It’s an interesting time in the world of planning policy for our farming and rural property-owning clients, as we’re eagerly awaiting the outcome of the government’s most recent public consultation on the proposed relaxation of planning policy governing the re-use of rural buildings.
Currently, under the Town and Country Planning Act 1990, development control extends beyond new building work to changes in the use of buildings or land. Planning permission is usually required for the changes of use of buildings.
However the Use Classes Order is a deregulatory device which allows change of use between land uses that have similar impacts, without the need for planning permission. It is this order which is now under review with proposals to allow the re-use of agricultural buildings without the requirement for planning permission.
Redundant agricultural buildings could be converted to relatively low-impact business uses supporting rural growth, which might include workshops, offices, storage, food processing, cafes or leisure facilities, which could be great news for Shropshire, encouraging rural new business and making diversification projects more viable and quicker to get online.

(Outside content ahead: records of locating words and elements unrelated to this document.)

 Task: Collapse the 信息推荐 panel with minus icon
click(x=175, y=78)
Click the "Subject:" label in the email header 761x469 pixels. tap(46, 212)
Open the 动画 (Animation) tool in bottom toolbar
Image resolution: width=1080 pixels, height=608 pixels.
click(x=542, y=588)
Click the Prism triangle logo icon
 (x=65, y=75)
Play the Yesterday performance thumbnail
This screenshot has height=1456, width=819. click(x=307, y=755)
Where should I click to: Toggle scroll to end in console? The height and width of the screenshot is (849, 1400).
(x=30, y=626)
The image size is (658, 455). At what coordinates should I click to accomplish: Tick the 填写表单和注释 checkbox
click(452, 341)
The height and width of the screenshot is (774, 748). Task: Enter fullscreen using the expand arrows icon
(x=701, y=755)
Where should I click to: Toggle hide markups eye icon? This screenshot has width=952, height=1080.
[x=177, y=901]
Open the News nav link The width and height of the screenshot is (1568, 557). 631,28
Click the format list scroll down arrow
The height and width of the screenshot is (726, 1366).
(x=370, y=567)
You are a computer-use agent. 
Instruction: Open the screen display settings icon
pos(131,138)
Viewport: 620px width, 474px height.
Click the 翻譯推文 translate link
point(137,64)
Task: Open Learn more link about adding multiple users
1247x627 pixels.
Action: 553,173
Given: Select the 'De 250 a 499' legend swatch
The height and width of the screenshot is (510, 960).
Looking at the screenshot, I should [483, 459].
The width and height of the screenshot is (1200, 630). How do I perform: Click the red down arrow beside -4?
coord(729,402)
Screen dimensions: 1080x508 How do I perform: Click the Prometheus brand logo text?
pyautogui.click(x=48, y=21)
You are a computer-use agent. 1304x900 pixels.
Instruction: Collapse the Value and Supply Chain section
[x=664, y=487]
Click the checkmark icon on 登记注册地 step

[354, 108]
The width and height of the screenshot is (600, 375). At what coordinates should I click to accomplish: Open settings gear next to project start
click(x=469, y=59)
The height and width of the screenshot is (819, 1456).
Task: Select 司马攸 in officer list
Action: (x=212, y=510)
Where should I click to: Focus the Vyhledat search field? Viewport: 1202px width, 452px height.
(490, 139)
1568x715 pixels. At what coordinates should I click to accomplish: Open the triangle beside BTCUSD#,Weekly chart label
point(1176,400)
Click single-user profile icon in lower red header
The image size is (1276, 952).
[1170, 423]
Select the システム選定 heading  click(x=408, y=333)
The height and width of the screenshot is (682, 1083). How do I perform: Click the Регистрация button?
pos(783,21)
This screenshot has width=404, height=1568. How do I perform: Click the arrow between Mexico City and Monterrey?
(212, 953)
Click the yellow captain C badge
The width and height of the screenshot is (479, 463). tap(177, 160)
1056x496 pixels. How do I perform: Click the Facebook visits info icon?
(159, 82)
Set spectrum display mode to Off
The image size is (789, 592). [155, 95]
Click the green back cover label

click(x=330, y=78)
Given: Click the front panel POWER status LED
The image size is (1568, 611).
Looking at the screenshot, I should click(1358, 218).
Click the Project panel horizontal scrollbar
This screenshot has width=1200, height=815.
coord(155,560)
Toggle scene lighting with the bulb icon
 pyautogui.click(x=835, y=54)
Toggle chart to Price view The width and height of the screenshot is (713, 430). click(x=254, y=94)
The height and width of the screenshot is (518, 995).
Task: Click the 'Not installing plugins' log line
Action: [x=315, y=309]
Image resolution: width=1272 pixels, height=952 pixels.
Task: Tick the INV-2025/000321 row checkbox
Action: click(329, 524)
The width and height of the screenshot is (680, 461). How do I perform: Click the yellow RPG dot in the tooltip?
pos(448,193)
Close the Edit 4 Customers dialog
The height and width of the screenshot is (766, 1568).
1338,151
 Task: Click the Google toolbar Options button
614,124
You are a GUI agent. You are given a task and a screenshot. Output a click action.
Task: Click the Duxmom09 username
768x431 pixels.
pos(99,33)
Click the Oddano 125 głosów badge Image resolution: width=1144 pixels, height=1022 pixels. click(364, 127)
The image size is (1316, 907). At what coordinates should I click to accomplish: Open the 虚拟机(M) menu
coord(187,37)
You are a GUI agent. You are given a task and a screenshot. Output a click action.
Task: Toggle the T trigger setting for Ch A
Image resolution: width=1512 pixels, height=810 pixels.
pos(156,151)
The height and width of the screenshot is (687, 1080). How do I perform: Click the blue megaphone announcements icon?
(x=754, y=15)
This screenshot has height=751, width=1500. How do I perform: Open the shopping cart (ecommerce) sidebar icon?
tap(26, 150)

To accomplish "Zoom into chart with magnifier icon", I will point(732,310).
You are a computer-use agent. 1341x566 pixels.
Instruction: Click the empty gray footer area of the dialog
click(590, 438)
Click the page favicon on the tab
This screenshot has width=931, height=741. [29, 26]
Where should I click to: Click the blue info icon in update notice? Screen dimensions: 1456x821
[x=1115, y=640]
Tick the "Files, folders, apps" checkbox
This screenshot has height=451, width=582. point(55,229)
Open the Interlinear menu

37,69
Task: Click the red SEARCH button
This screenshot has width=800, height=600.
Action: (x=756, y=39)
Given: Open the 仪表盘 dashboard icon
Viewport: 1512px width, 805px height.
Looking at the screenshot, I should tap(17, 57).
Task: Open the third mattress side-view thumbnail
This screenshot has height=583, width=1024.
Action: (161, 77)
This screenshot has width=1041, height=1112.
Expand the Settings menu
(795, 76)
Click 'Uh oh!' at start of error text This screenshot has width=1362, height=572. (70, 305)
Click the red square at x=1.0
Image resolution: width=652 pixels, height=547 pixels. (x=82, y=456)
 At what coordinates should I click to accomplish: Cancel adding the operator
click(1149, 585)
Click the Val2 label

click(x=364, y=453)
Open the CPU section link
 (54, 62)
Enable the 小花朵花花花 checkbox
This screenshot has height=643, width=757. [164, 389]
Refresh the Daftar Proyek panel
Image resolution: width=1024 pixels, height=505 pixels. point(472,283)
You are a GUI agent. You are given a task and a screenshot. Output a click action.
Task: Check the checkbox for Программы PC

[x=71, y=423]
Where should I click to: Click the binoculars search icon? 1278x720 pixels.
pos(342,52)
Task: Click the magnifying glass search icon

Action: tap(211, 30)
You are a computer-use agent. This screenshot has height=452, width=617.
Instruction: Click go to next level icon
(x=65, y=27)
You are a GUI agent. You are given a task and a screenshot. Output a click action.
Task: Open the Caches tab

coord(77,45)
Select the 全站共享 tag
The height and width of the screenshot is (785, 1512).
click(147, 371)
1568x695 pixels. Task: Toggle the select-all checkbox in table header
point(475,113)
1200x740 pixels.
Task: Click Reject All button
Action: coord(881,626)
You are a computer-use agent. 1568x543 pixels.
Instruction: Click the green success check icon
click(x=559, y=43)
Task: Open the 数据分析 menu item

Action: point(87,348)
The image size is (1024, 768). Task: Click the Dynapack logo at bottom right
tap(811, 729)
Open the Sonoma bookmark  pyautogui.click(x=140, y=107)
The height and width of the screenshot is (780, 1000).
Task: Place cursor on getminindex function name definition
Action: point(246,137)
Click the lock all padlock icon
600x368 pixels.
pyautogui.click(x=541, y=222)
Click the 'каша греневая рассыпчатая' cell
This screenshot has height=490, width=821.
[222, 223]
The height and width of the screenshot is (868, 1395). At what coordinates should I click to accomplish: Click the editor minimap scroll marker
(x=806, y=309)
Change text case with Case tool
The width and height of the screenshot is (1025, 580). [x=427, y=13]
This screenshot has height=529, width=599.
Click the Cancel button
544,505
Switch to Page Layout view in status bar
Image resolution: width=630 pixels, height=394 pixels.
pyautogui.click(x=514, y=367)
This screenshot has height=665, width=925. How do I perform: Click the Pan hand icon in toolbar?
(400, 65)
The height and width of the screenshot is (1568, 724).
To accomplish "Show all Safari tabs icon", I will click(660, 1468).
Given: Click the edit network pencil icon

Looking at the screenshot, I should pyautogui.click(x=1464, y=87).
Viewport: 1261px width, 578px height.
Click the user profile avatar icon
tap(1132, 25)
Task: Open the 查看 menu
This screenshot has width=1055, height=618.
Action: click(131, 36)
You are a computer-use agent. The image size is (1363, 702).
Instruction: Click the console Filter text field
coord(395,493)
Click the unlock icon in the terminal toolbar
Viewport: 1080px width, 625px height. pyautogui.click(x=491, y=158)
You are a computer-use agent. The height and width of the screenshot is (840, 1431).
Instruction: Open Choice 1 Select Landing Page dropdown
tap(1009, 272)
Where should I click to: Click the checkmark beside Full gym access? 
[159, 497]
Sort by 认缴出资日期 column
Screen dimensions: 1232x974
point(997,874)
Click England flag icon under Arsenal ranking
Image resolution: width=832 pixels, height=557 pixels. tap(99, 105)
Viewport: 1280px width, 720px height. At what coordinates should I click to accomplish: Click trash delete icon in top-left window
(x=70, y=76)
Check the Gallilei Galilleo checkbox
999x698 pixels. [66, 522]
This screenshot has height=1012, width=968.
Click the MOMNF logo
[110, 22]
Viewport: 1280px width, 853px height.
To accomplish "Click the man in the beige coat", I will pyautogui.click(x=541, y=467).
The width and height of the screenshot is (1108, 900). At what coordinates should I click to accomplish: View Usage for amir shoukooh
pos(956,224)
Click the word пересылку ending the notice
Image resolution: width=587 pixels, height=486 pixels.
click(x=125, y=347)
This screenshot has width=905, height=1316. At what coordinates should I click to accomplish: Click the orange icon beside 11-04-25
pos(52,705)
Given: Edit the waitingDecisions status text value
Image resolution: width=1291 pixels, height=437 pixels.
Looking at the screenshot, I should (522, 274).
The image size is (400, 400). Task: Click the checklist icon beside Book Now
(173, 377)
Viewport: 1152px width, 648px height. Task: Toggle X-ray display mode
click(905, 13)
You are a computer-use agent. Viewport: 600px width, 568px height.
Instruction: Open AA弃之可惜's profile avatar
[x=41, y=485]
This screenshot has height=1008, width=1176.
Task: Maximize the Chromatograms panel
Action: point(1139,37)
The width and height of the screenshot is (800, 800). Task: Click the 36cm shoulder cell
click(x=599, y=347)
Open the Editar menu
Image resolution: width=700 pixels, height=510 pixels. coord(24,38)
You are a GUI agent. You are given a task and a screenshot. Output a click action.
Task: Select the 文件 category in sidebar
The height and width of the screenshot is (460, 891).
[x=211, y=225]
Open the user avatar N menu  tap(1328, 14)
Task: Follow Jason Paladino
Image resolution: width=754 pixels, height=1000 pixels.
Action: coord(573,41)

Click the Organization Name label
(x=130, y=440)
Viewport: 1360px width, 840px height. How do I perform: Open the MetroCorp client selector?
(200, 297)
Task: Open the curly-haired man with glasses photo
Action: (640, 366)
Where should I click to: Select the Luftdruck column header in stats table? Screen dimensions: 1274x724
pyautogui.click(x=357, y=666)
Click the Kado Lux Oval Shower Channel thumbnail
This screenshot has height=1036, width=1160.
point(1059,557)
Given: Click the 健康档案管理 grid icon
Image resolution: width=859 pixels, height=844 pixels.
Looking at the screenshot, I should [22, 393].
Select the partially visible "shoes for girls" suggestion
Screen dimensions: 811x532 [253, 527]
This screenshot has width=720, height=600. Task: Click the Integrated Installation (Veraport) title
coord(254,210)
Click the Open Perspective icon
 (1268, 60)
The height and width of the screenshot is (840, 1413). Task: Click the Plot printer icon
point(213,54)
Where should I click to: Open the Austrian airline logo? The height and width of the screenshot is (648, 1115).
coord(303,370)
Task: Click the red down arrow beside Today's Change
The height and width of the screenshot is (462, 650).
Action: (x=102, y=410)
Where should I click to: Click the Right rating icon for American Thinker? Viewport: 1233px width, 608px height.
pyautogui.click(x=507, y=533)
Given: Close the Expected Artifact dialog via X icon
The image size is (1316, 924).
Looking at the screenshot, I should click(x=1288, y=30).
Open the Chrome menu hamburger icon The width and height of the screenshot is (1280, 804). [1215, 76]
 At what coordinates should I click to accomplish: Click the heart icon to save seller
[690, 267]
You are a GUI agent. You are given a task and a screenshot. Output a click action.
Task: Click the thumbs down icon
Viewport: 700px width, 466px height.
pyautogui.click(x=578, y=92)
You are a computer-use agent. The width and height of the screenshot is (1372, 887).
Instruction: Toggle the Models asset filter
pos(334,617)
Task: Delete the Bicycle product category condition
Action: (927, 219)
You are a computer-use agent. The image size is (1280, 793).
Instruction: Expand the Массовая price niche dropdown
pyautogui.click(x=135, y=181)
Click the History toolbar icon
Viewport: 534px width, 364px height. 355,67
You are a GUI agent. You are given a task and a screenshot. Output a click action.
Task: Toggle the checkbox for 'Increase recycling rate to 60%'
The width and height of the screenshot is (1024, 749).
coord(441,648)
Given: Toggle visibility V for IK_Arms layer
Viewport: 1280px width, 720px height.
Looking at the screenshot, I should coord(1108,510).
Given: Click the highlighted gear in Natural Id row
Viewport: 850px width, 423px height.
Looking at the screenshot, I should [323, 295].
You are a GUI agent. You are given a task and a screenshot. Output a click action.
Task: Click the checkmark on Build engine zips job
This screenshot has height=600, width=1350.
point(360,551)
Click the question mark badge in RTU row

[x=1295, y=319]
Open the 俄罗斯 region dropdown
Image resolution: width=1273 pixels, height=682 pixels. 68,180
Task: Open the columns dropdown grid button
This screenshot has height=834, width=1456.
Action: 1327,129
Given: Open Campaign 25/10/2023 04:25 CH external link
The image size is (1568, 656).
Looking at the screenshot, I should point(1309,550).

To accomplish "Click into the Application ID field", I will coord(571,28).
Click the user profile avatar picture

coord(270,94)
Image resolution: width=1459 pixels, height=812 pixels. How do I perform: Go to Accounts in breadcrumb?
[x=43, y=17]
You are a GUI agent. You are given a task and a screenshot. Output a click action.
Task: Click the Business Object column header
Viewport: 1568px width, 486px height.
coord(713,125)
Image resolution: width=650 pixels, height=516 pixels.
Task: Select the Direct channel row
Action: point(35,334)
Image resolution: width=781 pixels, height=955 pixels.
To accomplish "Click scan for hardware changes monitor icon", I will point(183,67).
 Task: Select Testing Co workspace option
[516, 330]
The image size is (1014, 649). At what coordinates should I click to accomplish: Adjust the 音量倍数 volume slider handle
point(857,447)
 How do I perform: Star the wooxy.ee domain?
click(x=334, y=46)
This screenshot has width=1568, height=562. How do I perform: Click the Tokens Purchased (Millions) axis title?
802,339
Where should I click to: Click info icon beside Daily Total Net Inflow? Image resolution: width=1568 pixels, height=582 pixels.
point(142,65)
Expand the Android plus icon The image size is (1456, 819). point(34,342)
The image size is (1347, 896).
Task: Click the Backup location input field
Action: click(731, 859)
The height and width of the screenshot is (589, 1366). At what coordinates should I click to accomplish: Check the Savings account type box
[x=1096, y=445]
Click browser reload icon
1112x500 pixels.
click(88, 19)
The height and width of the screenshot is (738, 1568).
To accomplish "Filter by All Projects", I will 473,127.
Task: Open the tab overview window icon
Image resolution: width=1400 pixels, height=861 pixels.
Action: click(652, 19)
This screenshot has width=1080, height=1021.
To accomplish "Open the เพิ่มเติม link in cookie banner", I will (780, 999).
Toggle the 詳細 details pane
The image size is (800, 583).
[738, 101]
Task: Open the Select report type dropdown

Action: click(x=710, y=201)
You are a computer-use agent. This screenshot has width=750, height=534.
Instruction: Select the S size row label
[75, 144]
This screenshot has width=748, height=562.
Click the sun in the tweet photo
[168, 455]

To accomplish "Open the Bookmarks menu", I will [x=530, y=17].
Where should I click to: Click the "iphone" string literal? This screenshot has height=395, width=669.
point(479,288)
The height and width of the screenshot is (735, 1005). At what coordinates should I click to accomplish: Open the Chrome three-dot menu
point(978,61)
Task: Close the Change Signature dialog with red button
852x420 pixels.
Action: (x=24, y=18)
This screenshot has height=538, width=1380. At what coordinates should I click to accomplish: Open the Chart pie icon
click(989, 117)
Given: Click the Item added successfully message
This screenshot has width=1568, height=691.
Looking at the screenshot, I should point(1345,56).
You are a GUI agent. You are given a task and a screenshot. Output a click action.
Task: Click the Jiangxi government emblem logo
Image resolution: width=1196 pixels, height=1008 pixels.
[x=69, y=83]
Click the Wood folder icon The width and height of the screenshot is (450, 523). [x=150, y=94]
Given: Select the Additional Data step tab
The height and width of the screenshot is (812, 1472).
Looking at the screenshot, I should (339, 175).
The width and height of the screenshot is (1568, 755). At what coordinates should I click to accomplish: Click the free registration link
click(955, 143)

An independent review into the future of our high streets was carried out by Mary Portas and the re-use of rural buildings is just one of five areas explored within the proposals which also include the temporary or ‘meanwhile’ use of empty commercial premises for low-impact business use, which would be permissible without planning consent for a period of two years, after which an application would be required to continue the new use otherwise reverting to its previous use.
In addition, the proposals would provide hotels, boarding and guest houses permitted development rights to convert to residential use without the need for planning permission.
The move, should it gain approval, would surely be welcomed with open arms, not least by those who have recent experience of the seemingly ever-increasing list of requirements for additional structural, noise, protected species, landscape and visual impact assessment and drainage reports, with the associated cost implications and time delays.
The proposals would be a positive move to support and lessen the burden on our rural businesses and those communities where there is a need and desire for development to support a sustainable rural economy.
Listed buildings and scheduled monuments would be excluded and where the risk of impact is likely to be greater a ‘prior approval’ may be necessary, similar to that currently required for permitted development of agricultural buildings.
It remains to be seen how the bats and great crested newts will fare out of all of this.